## Exercise objective
Please reproduce all of the items below word for word, leaving out the pictures.

Data records:
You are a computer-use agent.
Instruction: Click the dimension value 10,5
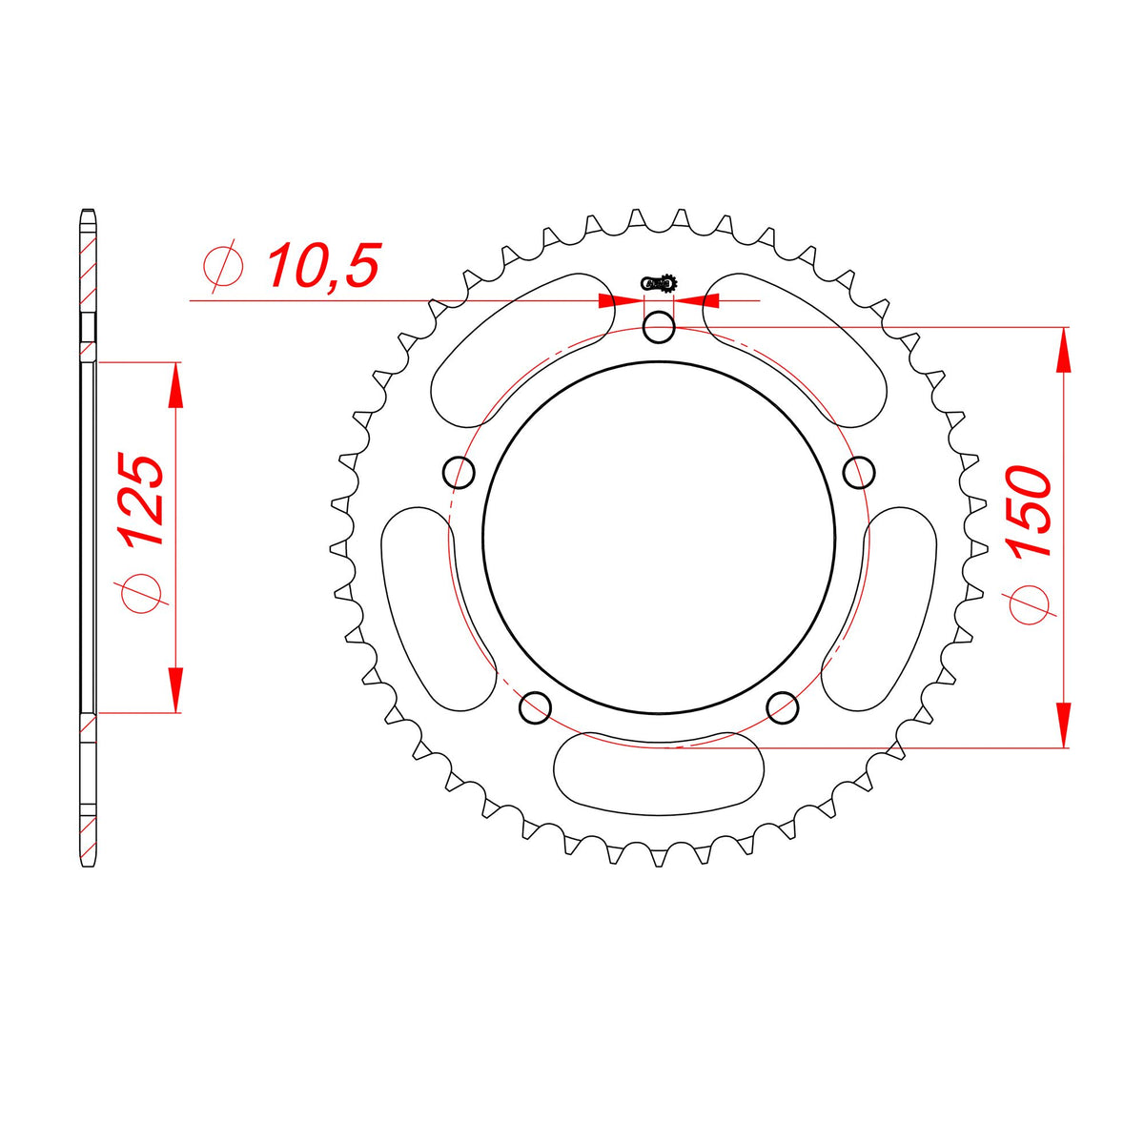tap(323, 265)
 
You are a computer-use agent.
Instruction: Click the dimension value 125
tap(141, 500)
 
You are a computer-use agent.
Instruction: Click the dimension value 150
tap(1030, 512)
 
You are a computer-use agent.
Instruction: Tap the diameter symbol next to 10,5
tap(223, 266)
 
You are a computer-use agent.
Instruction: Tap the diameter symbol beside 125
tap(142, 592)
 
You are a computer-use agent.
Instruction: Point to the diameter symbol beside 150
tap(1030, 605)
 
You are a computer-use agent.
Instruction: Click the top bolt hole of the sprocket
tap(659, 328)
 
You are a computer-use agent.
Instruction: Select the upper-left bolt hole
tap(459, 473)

## Task solution
You are a computer-use agent.
Instruction: Click the dimension value 10,5
tap(323, 265)
 
You are a computer-use agent.
Instruction: Click the dimension value 125
tap(141, 500)
 
You are a computer-use agent.
Instruction: Click the dimension value 150
tap(1030, 512)
 
You are a computer-use agent.
Instruction: Tap the diameter symbol next to 10,5
tap(223, 266)
 
You are a computer-use agent.
Instruction: Tap the diameter symbol beside 125
tap(142, 592)
 
You are a computer-use agent.
Instruction: Point to the diameter symbol beside 150
tap(1030, 605)
 
You are a computer-use agent.
Instruction: Click the top bolt hole of the sprocket
tap(659, 328)
 
You are a computer-use agent.
Instruction: Select the upper-left bolt hole
tap(459, 473)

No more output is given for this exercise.